To assess TPs, FNs and FPs at this level we took the view that an assignment to a subfamily also implies assignment to its ‘parental’ subfamilies (if there are any). For instance, let us consider a nested gene family of alcohol dehydrogenases. Under this view, an assignment to the specific ‘alcohol dehydrogenase 1C’ is also implicitly an assignment to ‘alcohol dehydrogenase 1’, as well as to ‘alcohol dehydrogenase’. In this case, if a method incorrectly assigns the protein to the subfamily ‘alcohol dehydrogenase 1B’, in addition to counting an FP (the gene is not a true member of subfamily ‘B’) and an FN (the gene is missing from subfamily ‘C’), we also count one TP for correctly assigning to the parental sub-HOG ‘alcohol dehydrogenase 1’. In effect, the prediction is regarded as being only partially wrong. Note that there is no TP counted for correctly implying an assignment to the root-HOG (alcohol dehydrogenase), because the present analysis only seeks to assess within-family placement.

In addition, we repeated the analyses using a second approach taking the more stringent view that there are no implicit predictions of parental subfamilies, therefore no reward is given for partial correctness. Thus, in the previous example, there would be no TP counted—only one FP and one FN.

For both validation approaches, precision, recall and accuracy (F1) were computed from TPs, FPs and FNs using the same formulae as at the family-level (Supplementary Table S1).

2.3 Performance experiments

To benchmark the computational performance of OMAmer and DIAMOND, we measured real and CPU time, as well as the maximum resident set size (memory) using the GNU time command. All timing was performed on machines containing identical hardware (dual-socket Intel Xeon E5-2680, 64 GB of RAM). Single-threaded versions of both methods were used, with timing repeated 10 times in order to ensure stability.

Databases of increasing size (20–200 proteomes, in steps of 20) were generated from Metazoan proteomes, with each including all of the previous and an extra 20 randomly selected species. The full proteomes of the initial 20 were used to query the databases of increasing size in order to gauge the scaling characteristics.

2.4 Software availability

OMAmer is available from the Python Package Index (as omamer), with the source code and a precomputed database available at https://github.com/DessimozLab/omamer.

3 Results

We first consider the problem of sequence placement at the overall family level (i.e. identifying the correct root-HOG, defined at either Metazoa or Viridiplantae). Then, we present our analyses of the subfamily placement problem in four parts: First, we quantify the different types of errors resulting from the closest sequence criterion. Second, we show that OMAmer overcomes many of these errors, resulting in higher accuracy than closest sequence approaches. Third, we show that this accuracy improvement is mainly achieved by avoiding over-specific sequence classification. And fourth, we compare the computational cost and scaling of OMAmer and DIAMOND.

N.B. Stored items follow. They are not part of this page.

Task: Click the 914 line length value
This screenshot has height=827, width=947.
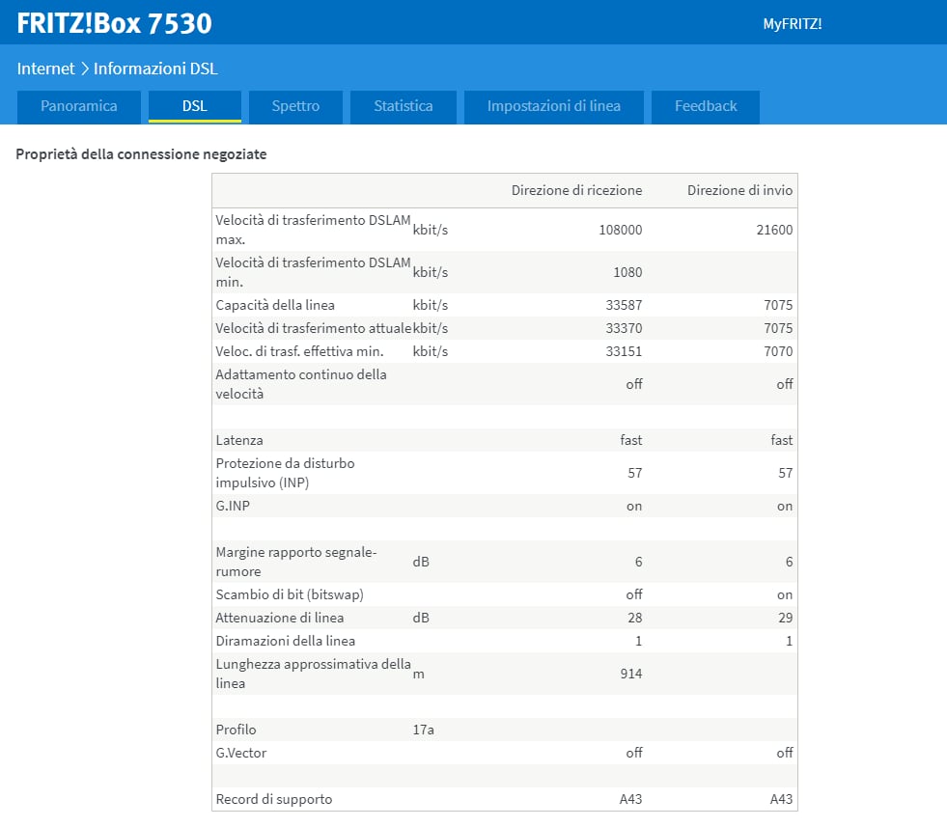Action: coord(631,674)

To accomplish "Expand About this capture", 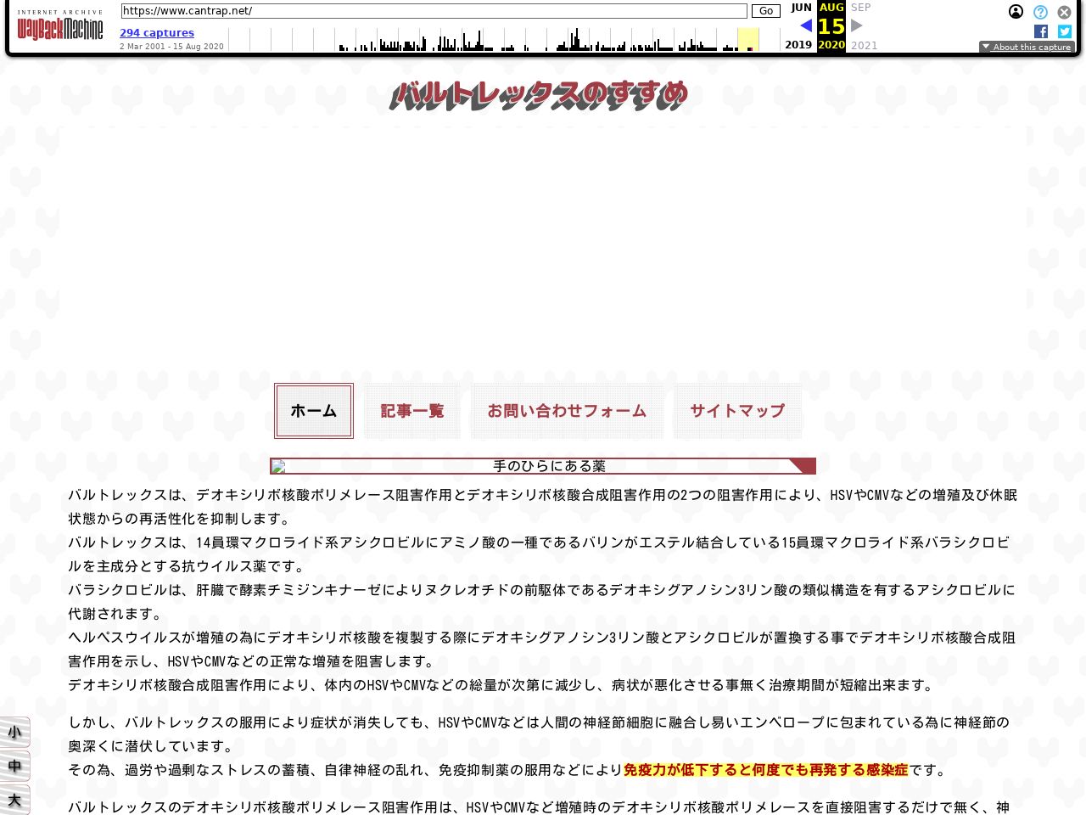I will pyautogui.click(x=1027, y=48).
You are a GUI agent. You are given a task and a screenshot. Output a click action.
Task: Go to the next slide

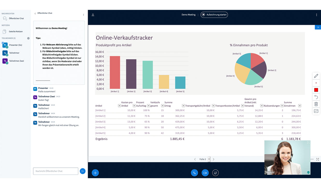[214, 159]
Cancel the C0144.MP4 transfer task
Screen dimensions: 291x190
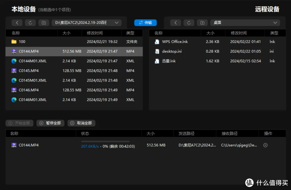coord(265,145)
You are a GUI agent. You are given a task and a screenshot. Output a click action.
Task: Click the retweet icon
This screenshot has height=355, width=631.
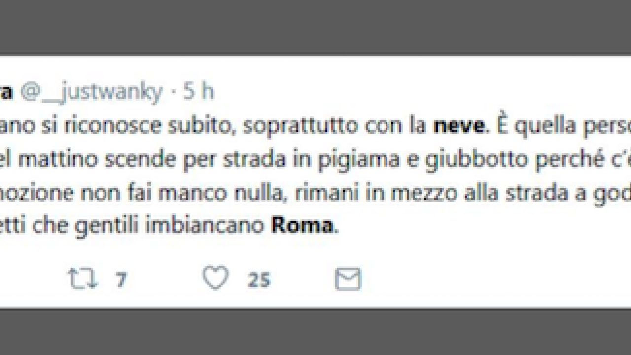[x=82, y=279]
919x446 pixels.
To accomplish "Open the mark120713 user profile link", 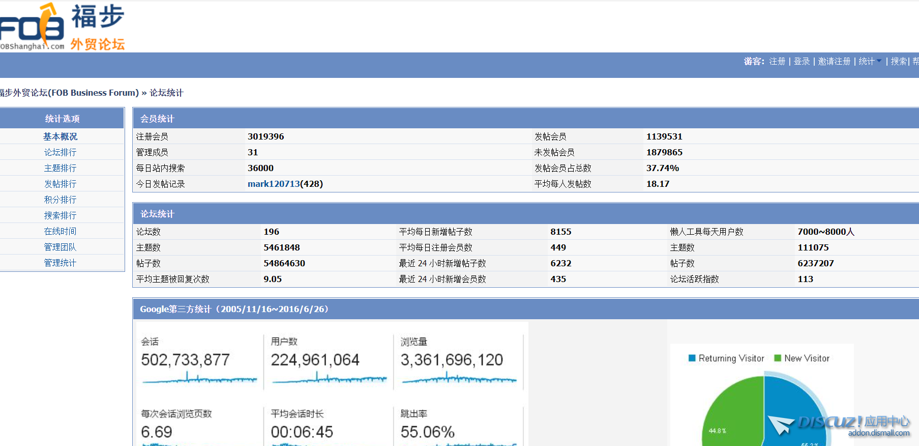I will click(274, 184).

3.1 At the overall family level, sequence placement is highly accurate

Query sequences must first be assigned to families before being placed within subfamilies. We evaluated this using DIAMOND and OMAmer, assessing the ability of the methods to either place a protein in its correct family, or to avoid placing a sequence with no homolog in the reference database (Section 2).

Both methods delivered similar and highly accurate results in placing platypus, spotted gar and plant proteins (F1max > 0.9; Supplementary Fig. S2). The methods did not perform as well on the amphioxus proteome (OMAmer F1max = 0.81–0.84; DIAMOND F1max = 0.86–0.88; Supplementary Fig. S2), but this is an outgroup to all other chordates in OMA, with a divergence of 600 MY (Peterson and Eernisse, 2016) to the closest species sampled (i.e. all vertebrates and urochordates) and with high levels of polymorphism which can result in alleles being misannotated as paralogs (Huang et al., 2017; Kajitani et al., 2019; Putnam et al., 2008). Still, this first analysis indicates that, with reference proteomes within the same phylum, family-level protein assignments are highly accurate.

3.2 The closest sequence to a query is often not in the same subfamily

For a large proportion of query sequences (18–62%), the closest counterpart (inferred as the highest scoring Smith-Waterman match, Section 2) belongs to a different subfamily (Fig. 4A). In such cases, the closest sequence most often belongs to a more specific subfamily (14–55% of all queries). These results highlight the need to account for the gene tree, especially in the presence of many nested subfamilies. Solving this problem is the primary aim of OMAmer.

Fig. 4.

Fig. 4.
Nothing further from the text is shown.